Opinion
2:20-cv-0813-MC
07-26-2022
OPINION AND ORDER
MICHAEL J. MCSHANE, UNITED STATES DISTRICT JUDGE.
Plaintiff is an inmate at the Two Rivers Correctional Institution who suffered from a single incident of food poisoning in 2019. He alleges that Oregon Department of Corrections food services coordinators Matthew Vester and Lezlee Curtis acted with deliberate indifference to his health and safety in handling and preparing prison food. Defendants now move for summary judgment arguing that Plaintiff cannot establish his Eighth Amendment claim. Because the isolated instance of food poisoning here did not create a substantial risk of serious injury, and because Plaintiff cannot show that prison officials acted with deliberate indifference toward Plaintiff's health and safety, Defendants' motion is GRANTED.
During the briefing of Defendants' motion for summary judgment, Plaintiff filed various motions, including to amend his complaint, obtain additional discovery and to strike an affidavit submitted by Defendants, all of which the Court has denied. See Order dated May 17, 2022 (ECF No. 70). To the extent that Plaintiff makes new claims of food poisoning in his response to Defendants' motion, any such allegations are not properly before this Court.
FACTUAL BACKGROUND
Plaintiff's claims arise from a single incidence of food poisoning. Compl. at 4-5 (ECF No. 2). Plaintiff alleges that on December 15, 2019, Defendants knowingly served rotten fish for an evening meal. Id. Later that night, Plaintiff became “very sick to his stomach,” and felt “very sharp pains in his stomach with excruciating jabs of twisting pain that shot all through his abdomen.” Id. at 5. Plaintiff continued to feel sick through the night and the following two days, experiencing diarrhea and vomiting. Id. He saw the sick call nurse on December 17, 2019. Id. Plaintiff alleges a whistleblower told him that the fish served was labeled “not for human consumption.” Id. at 6. Plaintiff states that when the labeling was brought to Defendants' attention, “they chose to do nothing.” Id. at 10.

### AIM A
Pull out, word for word, the lines of the listing from the line containing "You are a GUI" through the end of the listing.

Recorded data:
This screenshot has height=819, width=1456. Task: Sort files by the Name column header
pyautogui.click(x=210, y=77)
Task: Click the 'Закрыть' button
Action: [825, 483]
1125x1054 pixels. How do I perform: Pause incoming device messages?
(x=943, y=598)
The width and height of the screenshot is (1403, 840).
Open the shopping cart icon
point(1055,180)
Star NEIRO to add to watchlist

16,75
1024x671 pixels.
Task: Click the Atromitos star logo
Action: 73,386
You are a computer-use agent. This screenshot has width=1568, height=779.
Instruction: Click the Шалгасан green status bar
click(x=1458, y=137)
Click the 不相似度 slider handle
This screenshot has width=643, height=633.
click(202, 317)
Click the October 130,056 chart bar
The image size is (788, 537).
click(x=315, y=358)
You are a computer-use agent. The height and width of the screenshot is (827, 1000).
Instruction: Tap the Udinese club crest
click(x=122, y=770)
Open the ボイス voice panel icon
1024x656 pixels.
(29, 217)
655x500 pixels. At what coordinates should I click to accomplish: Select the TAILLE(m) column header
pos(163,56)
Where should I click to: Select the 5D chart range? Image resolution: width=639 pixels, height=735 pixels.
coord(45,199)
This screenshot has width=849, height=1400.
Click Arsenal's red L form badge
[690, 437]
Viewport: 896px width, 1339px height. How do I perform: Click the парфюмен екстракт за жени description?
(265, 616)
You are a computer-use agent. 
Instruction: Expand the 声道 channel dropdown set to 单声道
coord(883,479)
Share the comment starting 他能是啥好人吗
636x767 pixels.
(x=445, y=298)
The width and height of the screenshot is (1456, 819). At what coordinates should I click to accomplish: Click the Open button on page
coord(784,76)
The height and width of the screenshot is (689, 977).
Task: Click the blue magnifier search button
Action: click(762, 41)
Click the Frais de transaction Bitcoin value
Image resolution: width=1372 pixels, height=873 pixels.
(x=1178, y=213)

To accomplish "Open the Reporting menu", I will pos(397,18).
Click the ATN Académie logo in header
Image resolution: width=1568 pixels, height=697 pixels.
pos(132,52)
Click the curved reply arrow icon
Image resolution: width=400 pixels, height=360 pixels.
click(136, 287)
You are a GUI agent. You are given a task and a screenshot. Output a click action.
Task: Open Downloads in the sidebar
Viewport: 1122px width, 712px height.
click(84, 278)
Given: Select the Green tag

### AIM B
Which people are named in the court opinion?

### EXERCISE OUTPUT A
You are a GUI agent. You are given a task and a screenshot. Output a click action.
Task: Open Downloads in the sidebar
Viewport: 1122px width, 712px height.
click(84, 278)
Given: Select the Green tag

### EXERCISE OUTPUT B
Michael J. McShane, Matthew Vester, Lezlee Curtis